-- Request --
Switch "crest" to "logo" in the lines starting with the one containing "This screenshot has height=400, width=629." and going on through the end of the items, then give those lines again with everything else unchanged.

-- Dataset --
━━━━━━━━━━━━━━━━━━━━━━━━━━━━━━

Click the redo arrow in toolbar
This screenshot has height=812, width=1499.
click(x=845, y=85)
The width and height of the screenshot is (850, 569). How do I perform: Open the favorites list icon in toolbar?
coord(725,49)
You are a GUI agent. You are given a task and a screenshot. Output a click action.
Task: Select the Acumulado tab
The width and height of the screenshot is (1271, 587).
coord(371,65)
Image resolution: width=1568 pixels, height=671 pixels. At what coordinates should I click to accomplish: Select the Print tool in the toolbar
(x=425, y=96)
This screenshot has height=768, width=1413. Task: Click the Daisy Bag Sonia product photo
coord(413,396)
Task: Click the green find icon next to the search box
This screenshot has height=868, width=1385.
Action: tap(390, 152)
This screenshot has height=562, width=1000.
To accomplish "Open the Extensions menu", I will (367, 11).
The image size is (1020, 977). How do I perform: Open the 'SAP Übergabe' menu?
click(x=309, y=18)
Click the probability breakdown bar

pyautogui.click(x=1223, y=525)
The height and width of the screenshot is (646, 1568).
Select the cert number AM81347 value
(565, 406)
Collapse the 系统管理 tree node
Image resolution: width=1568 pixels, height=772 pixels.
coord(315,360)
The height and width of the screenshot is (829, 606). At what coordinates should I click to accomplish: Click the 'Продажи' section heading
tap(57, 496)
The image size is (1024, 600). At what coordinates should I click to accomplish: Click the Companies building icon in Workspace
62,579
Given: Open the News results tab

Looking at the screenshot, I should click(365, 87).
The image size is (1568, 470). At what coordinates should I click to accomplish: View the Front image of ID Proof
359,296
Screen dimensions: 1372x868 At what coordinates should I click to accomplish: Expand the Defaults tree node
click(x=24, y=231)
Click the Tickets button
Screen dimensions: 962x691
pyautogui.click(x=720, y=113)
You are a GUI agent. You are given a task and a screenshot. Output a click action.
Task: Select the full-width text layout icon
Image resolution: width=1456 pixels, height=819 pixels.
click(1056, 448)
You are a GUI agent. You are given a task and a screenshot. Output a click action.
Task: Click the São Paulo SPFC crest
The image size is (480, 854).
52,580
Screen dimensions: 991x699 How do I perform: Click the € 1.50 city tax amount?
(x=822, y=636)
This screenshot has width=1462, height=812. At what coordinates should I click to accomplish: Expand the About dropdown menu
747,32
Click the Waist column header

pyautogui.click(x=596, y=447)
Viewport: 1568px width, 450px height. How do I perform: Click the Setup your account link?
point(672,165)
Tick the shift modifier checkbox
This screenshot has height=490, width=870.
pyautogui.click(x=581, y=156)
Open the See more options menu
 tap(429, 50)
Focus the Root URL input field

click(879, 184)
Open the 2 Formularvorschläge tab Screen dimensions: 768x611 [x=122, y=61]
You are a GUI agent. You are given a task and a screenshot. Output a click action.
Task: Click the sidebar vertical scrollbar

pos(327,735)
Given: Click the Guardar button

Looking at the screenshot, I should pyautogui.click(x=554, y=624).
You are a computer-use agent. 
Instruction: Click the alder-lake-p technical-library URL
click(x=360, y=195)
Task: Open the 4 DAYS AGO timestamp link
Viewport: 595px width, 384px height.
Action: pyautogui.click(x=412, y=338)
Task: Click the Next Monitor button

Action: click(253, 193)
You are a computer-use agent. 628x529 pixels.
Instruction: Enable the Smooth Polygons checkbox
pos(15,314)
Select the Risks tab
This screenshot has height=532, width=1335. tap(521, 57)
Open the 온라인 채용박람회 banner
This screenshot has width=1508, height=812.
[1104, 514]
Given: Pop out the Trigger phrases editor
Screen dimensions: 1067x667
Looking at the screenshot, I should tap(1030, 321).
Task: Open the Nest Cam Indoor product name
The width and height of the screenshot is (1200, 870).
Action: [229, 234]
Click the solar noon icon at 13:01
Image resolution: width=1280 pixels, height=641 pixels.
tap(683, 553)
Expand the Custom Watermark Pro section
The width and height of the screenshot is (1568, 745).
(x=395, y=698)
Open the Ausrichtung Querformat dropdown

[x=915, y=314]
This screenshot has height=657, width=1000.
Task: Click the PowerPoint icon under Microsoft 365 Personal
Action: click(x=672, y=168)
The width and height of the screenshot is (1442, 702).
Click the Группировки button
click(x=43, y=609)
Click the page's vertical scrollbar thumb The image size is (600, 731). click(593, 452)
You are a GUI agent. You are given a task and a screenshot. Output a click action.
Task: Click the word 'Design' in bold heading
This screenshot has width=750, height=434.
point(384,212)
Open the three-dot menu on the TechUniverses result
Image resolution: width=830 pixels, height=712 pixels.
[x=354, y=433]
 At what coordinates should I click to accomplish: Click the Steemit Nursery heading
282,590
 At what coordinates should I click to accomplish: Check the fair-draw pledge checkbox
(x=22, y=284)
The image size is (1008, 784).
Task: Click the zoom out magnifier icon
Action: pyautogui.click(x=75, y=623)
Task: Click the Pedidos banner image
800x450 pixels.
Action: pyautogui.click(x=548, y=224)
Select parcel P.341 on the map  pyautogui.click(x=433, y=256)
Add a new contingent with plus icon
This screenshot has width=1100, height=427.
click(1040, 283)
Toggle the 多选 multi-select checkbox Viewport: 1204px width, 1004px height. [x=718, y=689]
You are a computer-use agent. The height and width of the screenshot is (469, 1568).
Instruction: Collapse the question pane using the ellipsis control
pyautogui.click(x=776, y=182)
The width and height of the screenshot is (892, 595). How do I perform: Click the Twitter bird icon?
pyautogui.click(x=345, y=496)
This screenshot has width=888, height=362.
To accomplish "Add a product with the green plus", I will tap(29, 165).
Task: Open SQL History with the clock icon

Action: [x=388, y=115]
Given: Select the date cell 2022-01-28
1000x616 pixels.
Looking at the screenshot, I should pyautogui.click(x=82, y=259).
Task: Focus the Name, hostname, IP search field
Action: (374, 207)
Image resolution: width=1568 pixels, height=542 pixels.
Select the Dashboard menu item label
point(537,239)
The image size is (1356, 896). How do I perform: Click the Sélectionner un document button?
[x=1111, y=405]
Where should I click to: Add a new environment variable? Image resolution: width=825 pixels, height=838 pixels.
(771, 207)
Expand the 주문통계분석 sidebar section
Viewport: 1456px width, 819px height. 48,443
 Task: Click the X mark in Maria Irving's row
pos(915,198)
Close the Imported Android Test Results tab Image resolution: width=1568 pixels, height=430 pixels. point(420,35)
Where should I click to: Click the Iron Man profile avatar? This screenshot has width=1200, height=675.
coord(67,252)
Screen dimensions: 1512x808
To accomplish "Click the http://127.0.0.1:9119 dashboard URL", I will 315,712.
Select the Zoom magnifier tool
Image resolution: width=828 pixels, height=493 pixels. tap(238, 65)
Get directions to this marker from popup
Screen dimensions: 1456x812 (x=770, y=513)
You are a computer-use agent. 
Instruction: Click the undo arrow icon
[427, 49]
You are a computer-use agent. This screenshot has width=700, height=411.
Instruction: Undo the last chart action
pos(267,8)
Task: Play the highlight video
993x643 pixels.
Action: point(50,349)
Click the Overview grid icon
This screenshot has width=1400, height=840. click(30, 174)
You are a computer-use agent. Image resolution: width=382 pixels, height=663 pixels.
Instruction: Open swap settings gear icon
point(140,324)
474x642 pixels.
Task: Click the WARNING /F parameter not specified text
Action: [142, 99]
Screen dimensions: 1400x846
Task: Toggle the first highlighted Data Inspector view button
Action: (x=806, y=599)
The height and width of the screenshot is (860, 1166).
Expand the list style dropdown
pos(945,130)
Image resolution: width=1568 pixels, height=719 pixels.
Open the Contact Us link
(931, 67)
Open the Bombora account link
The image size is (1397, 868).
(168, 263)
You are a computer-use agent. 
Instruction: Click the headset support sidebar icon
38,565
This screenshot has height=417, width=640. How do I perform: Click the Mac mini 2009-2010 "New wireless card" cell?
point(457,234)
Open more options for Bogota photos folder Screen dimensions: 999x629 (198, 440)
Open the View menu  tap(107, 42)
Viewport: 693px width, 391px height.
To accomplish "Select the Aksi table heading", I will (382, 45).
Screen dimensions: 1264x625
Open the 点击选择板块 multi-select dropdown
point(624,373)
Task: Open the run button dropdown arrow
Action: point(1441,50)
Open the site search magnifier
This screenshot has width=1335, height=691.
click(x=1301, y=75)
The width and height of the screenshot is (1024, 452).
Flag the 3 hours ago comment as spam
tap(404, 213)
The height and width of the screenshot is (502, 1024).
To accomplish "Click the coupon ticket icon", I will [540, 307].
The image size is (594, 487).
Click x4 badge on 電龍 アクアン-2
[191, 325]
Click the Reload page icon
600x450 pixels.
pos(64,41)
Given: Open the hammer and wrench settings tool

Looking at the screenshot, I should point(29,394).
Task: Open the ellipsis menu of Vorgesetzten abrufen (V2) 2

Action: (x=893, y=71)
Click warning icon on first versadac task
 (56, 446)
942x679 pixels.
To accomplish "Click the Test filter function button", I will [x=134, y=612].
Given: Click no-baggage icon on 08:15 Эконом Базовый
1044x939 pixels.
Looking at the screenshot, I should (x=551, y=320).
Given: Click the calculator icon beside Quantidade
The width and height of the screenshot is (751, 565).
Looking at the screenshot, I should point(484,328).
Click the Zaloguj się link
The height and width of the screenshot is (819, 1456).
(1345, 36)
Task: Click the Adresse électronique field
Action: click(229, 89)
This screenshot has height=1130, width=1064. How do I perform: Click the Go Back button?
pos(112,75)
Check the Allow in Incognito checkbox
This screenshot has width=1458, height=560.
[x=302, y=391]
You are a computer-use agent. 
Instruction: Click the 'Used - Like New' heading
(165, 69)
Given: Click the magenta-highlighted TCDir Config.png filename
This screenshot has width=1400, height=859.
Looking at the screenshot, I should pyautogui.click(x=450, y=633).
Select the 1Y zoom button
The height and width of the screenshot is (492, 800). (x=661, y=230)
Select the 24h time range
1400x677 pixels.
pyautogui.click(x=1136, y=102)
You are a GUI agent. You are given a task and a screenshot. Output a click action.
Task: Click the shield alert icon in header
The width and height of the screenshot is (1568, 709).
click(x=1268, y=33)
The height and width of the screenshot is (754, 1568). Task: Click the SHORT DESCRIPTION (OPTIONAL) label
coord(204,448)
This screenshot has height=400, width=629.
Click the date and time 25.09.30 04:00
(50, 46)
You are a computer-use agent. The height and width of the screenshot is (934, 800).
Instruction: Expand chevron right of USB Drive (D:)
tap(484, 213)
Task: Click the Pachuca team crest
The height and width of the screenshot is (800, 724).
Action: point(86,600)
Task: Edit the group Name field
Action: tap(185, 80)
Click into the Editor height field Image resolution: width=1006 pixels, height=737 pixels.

━━━━━━━━━━━━━━━━━━━━━━━━━━━━━━

-- Solution for this task --
This screenshot has height=400, width=629.
Click the date and time 25.09.30 04:00
(50, 46)
You are a computer-use agent. The height and width of the screenshot is (934, 800).
Instruction: Expand chevron right of USB Drive (D:)
tap(484, 213)
Task: Click the Pachuca team logo
The height and width of the screenshot is (800, 724).
Action: point(86,600)
Task: Edit the group Name field
Action: tap(185, 80)
Click into the Editor height field Image resolution: width=1006 pixels, height=737 pixels.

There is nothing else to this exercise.